▶ **Work to complete**:
In the records that follow, find each line with "Given" and pull it out.

▶ **Input for this task**:

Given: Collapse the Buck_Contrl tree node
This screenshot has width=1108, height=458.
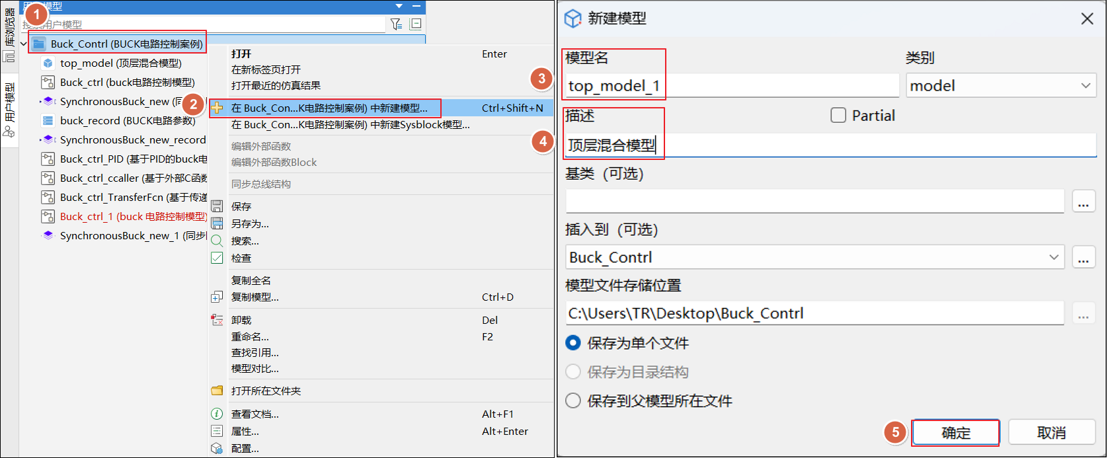Looking at the screenshot, I should 24,44.
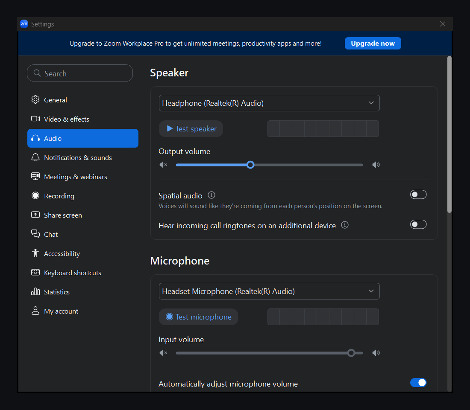The width and height of the screenshot is (470, 410).
Task: Click the output volume mute speaker icon
Action: tap(163, 165)
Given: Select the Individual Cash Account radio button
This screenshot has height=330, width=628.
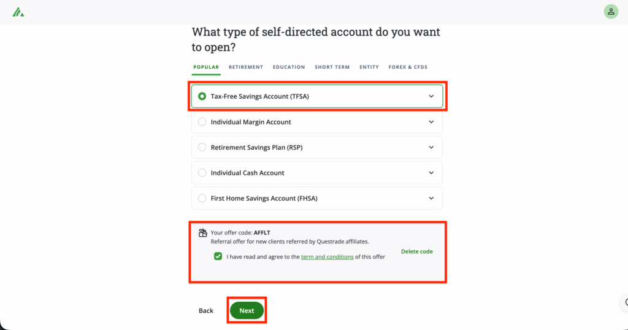Looking at the screenshot, I should pyautogui.click(x=202, y=173).
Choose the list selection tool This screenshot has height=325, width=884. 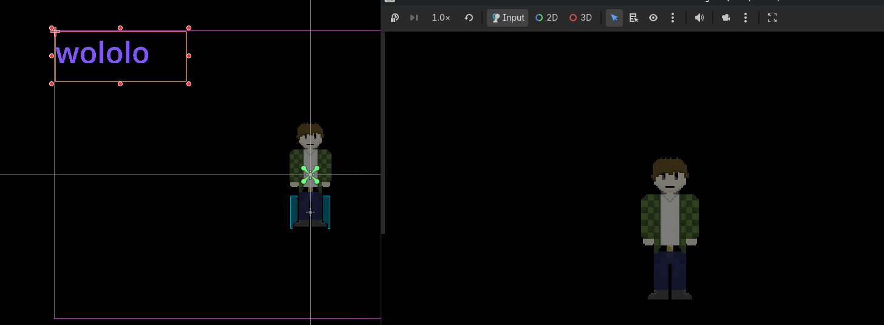(x=634, y=18)
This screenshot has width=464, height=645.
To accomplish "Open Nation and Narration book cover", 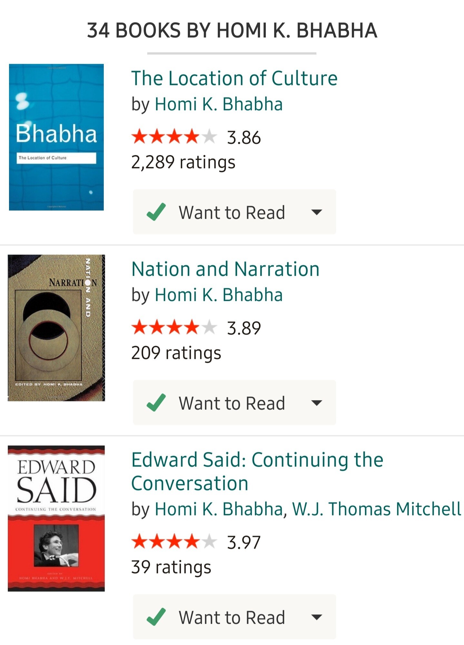I will click(x=56, y=328).

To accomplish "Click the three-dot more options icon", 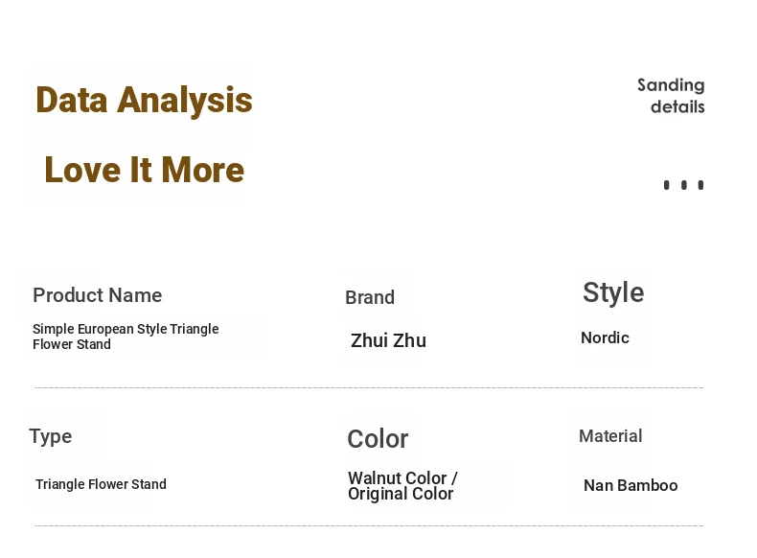I will pyautogui.click(x=683, y=185).
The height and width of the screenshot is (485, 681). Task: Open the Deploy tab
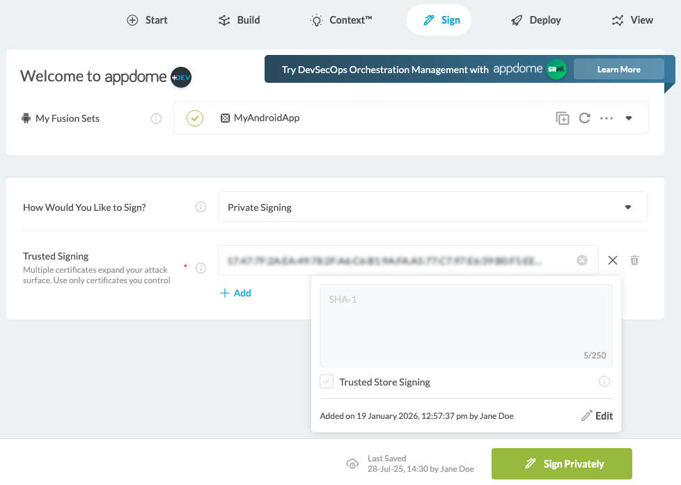click(535, 20)
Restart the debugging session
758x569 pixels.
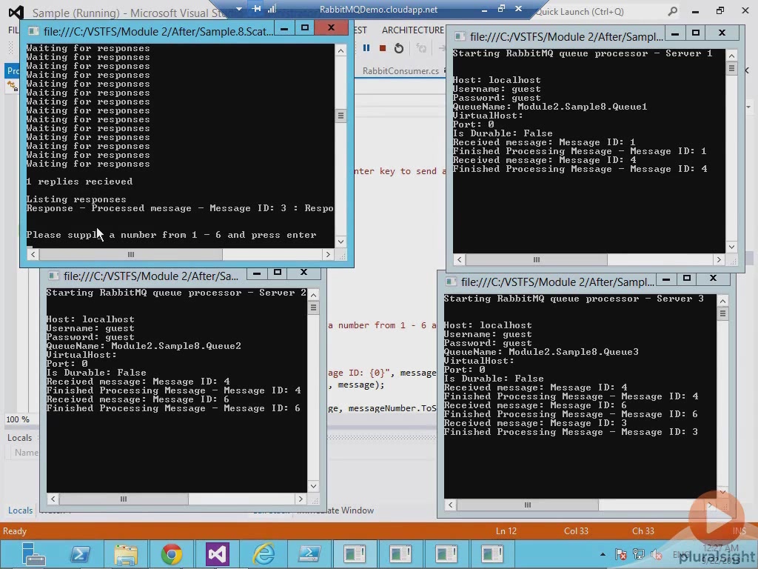[x=399, y=48]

▶ **Expected output**:
Given: Collapse the Buck_Contrl tree node
Given: Select the Individual Cash Account radio button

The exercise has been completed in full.